- Исходный текст
● ● ● ● ●
Все это ясно показывает, что никакого нейтрального рынка не существует: в каждом частном случае координаты рыночного взаимодействия неизменно регулируются политическими решениями. Дилемма не в том «нужно государственное вмешательство или нет?», а в том, «какое государственное вмешательство нам нужно?» И в этом состоит подлинная политика: борьба за определение основных «неполитических» координат нашей жизни. Все политические вопросы в каком-то смысле беспартийны; речь идет о том, «какая она — наша страна?» Таким образом, дебаты о плане помощи и есть истинная политика, имеющая дело с решениями, касающимися фундаментальных характеристик нашей социально-экономической жизни и даже мобилизующая призрака классовой борьбы (Уолл-стрит или обычные держатели ипотечных кредитов? Государственное вмешательство или нет?). Нет никакой «объективной» экспертной позиции, которая ждет от нас только того, чтобы мы ее применили, каждый должен занять политическую сторону. Что, если главной жертвой продолжающегося кризиса является не капитализм, а сами левые, неспособность которых предложить жизнеспособную альтернативу снова стала очевидной для всех — именно левые оказались пойманными со спущенными штанами. Выглядит так, словно этот кризис был организован с расчетом на то, чтобы показать, что даже во время разрушительного кризиса никакой альтернативы капитализму нет. Tamzing — китайское слово, имеющее неприятные для либералов коннотациями, которое восходит ко временам «культурной революции»: «упражнения в борьбе», коллективные публичные слушания и критика человека, которого подвергали настойчивому допросу, чтобы добиться его политического перевоспитания путем признания ошибок и самокритики. Возможно, сегодняшним левым необходимо большое упражнение в tamzing.
● ● ● ● ●
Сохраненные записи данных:
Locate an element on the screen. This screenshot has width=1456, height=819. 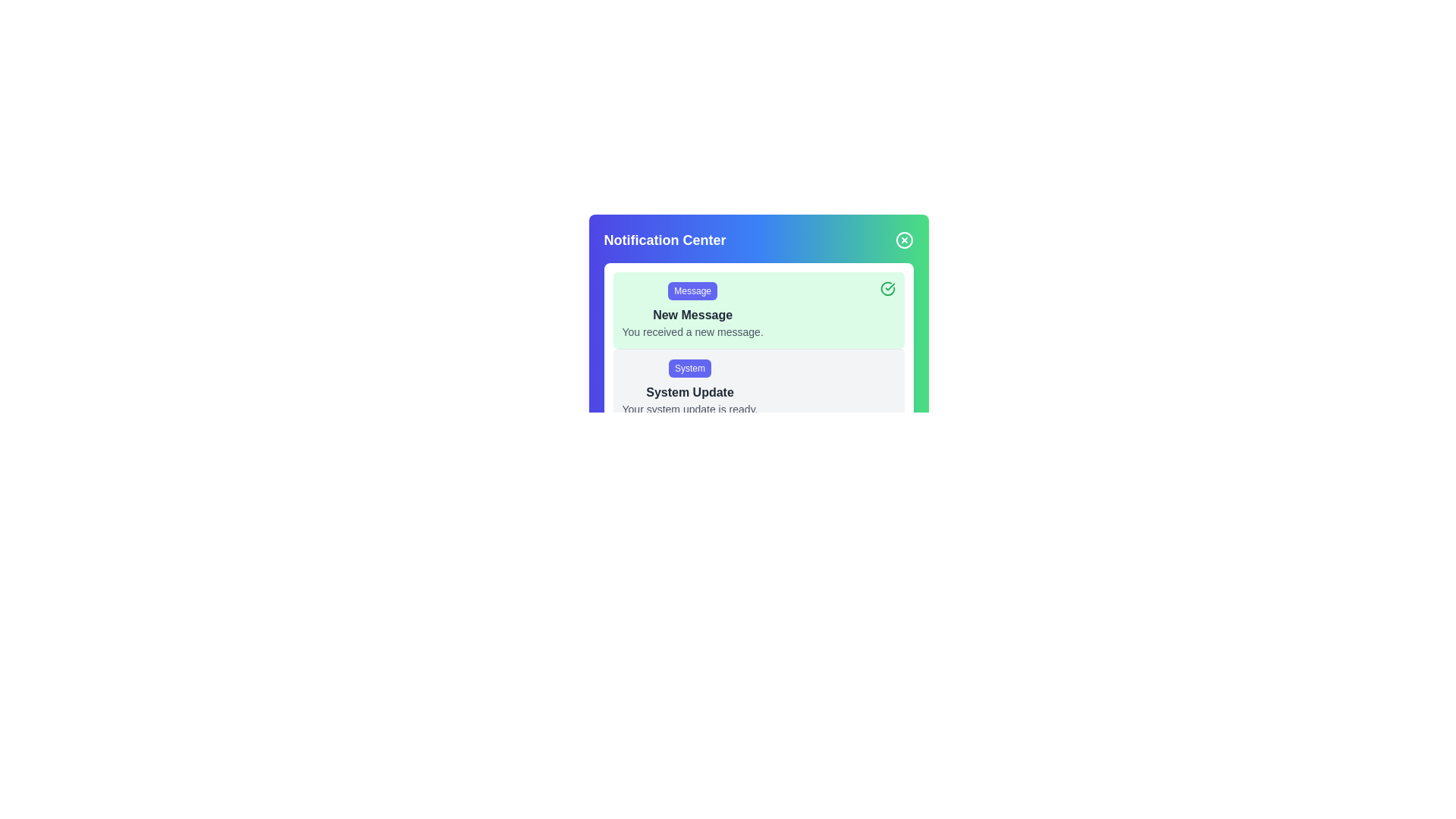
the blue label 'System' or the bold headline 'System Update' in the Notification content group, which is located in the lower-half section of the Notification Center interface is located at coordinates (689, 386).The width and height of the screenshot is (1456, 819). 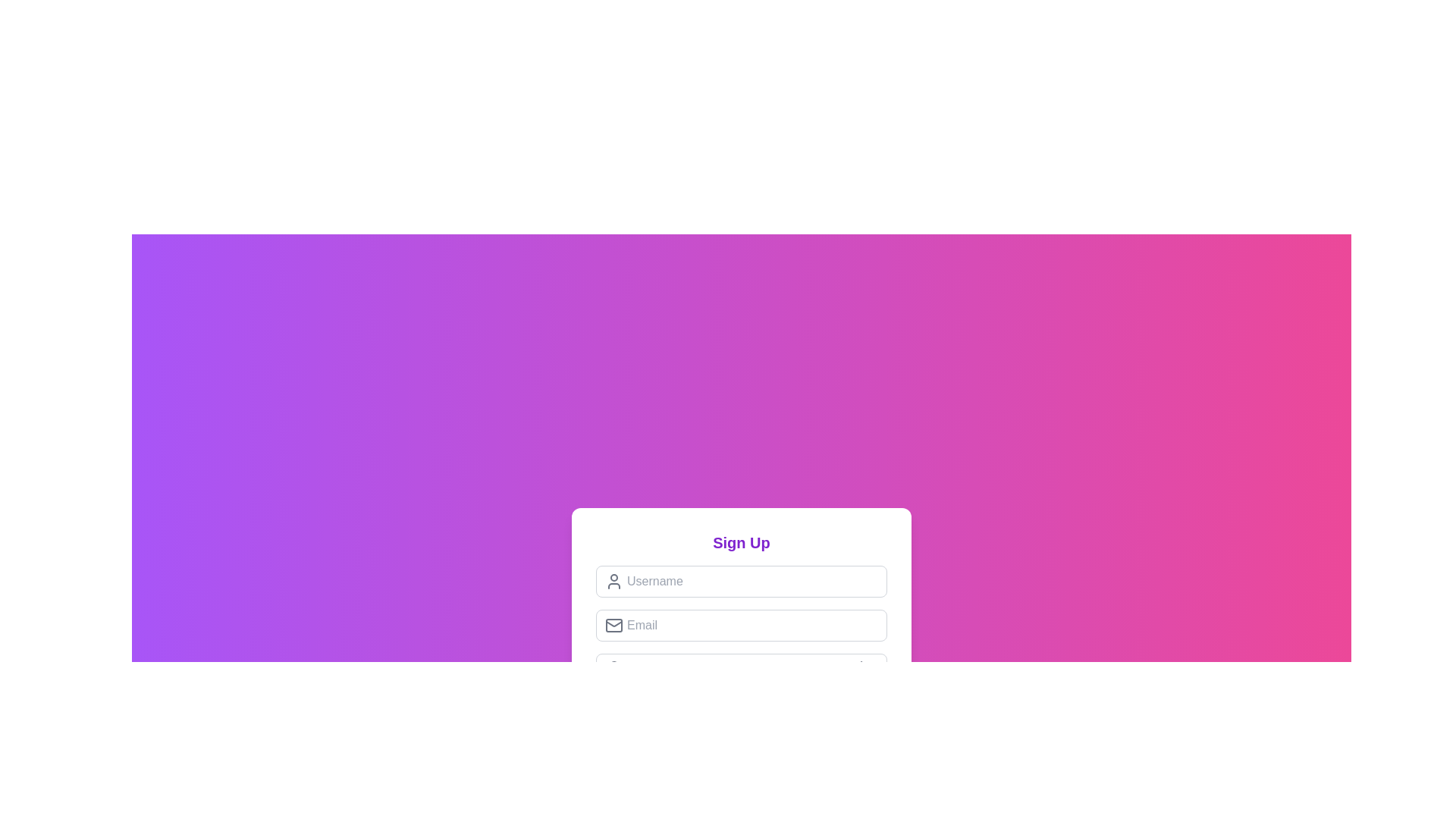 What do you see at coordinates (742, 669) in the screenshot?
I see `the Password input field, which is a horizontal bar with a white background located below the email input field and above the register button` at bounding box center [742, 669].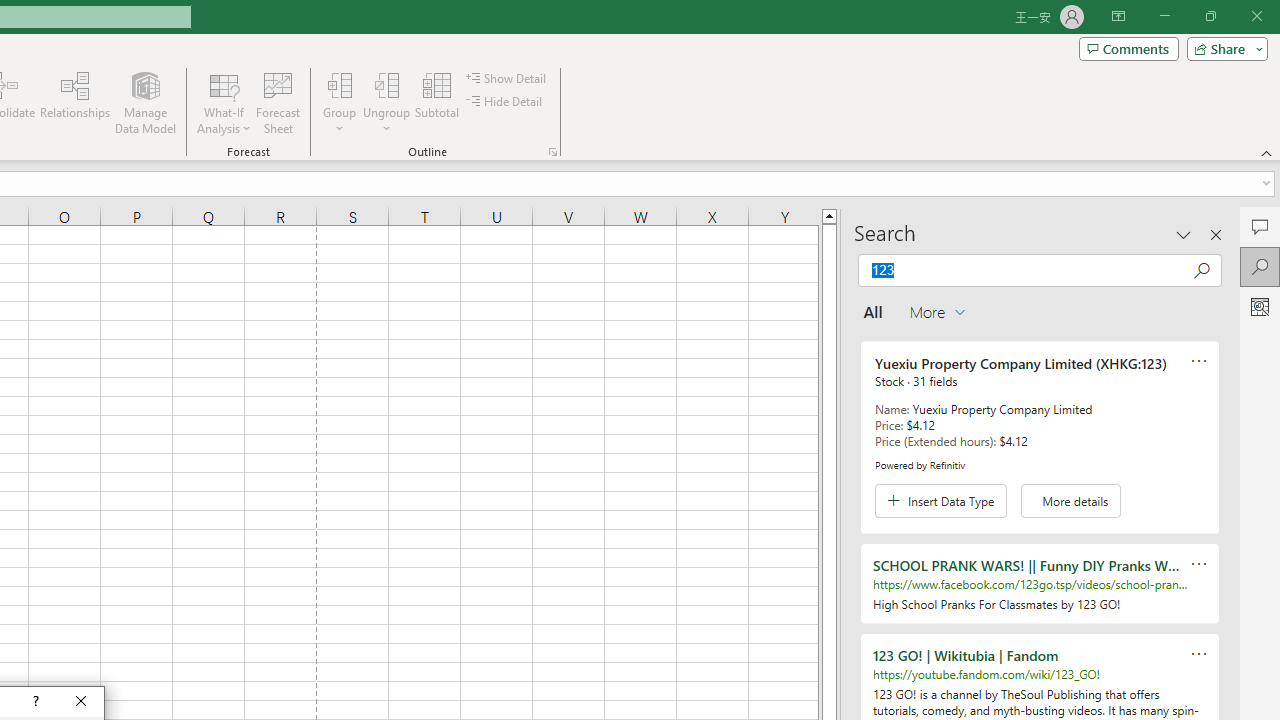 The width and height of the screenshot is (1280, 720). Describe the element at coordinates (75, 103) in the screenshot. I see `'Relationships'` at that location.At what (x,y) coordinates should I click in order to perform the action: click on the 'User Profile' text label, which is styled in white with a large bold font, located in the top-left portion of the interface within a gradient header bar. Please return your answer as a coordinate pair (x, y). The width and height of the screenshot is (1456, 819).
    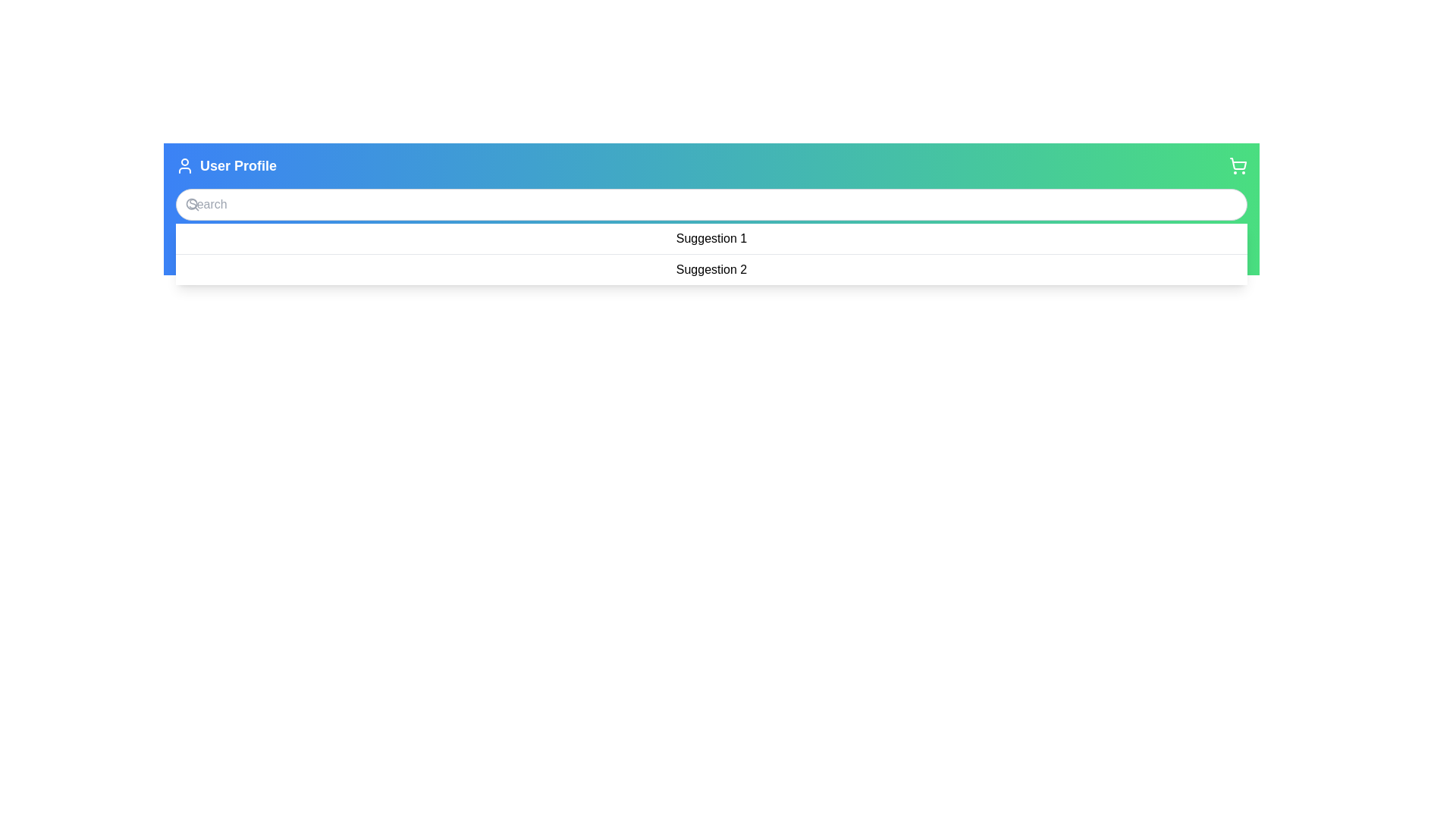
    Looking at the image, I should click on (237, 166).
● ● ● ● ●
Продолжите текст о рынке, государственном вмешательстве и кризисе левых, начав сразу после его последнего предложения. Эти записи взяты из другого источника.

Решение? Иммануил Кант противопоставлял консервативному требованию «Не думай, повинуйся!» не «Не повинуйся, думай!», а «Повинуйся, но думай!» Когда нас шантажируют вещами, вроде плана спасения, нам нужно помнить, что нас действительно шантажируют, так что мы должны устоять перед популистским соблазном выплеснуть свой гнев и тем самым навредить себе. Вместо такого бессильного «отыгрывания» мы должны совладать со своим гневом и превратить его в холодную решимость мыслить — мыслить по-настоящему радикально, задаваться вопросом, что за общество нам досталось, в котором такой шантаж возможен. Будет ли финансовый крах моментом отрезвления, пробуждением ото сна? Все зависит от того, как он будет символизирован, какая идеологическая интерпретация или история утвердится и определит общее восприятие кризиса. Когда привычное течение вещей травматически прерывается, тогда открывается пространство для «дискурсивного» идеологического соперничества — например, в Германии в конце 1920-х годов Гитлер победил в соперничестве за нарратив, который объяснял причины кризиса Веймарской республики и показывал выход из него (его сюжетом был еврейский заговор); во Франции в 1940-х нарратив маршала Петена победил в борьбе за объяснение причин французского поражения. Таким образом, надежды левых оптимистов, что нынешний финансовый и экономический кризис дает шанс левым радикалам, опасны в своей близорусти: главным следствием кризиса будет не усиление радикальной освободительной политики, а рост расистского популизма, множество войн, увеличение бедности в беднейших странах «третьего мира» и разрыва между богатыми и бедными. Но было бы совершенно не верно делать из этой опасности вывод, будто самое большее, на что могут надеяться левые, — что кризис будет ограничен и что капитализм продолжит обеспечивать высокий уровень жизни для все большего числа людей — странная радикальная политика, надеющаяся прежде всего на то, что обстоятельства продолжат делать ее неработающей и маргинальной… Главная идея радикальных левых заключается в том, что кризисы, какими бы болезненными и опасными они ни были, все же неизбежны и что они составляют область, в которой следует вести и выигрывать битвы.
Когда мы говорим об антииммигрантских мерах, о различных формах исключения иммигрантов и т. д., мы всегда должны учитывать, что антииммигрантская политика не связана с капитализмом или интересами капитала напрямую. Напротив, капитал заинтересован в свободном обращении рабочих, чтобы более дешевый труд иммигрантов мог заставить «наших собственных» рабочих согласиться на меньшую зарплату. Разве аутсорсинг не является превращенной формой использования труда иммигрантов?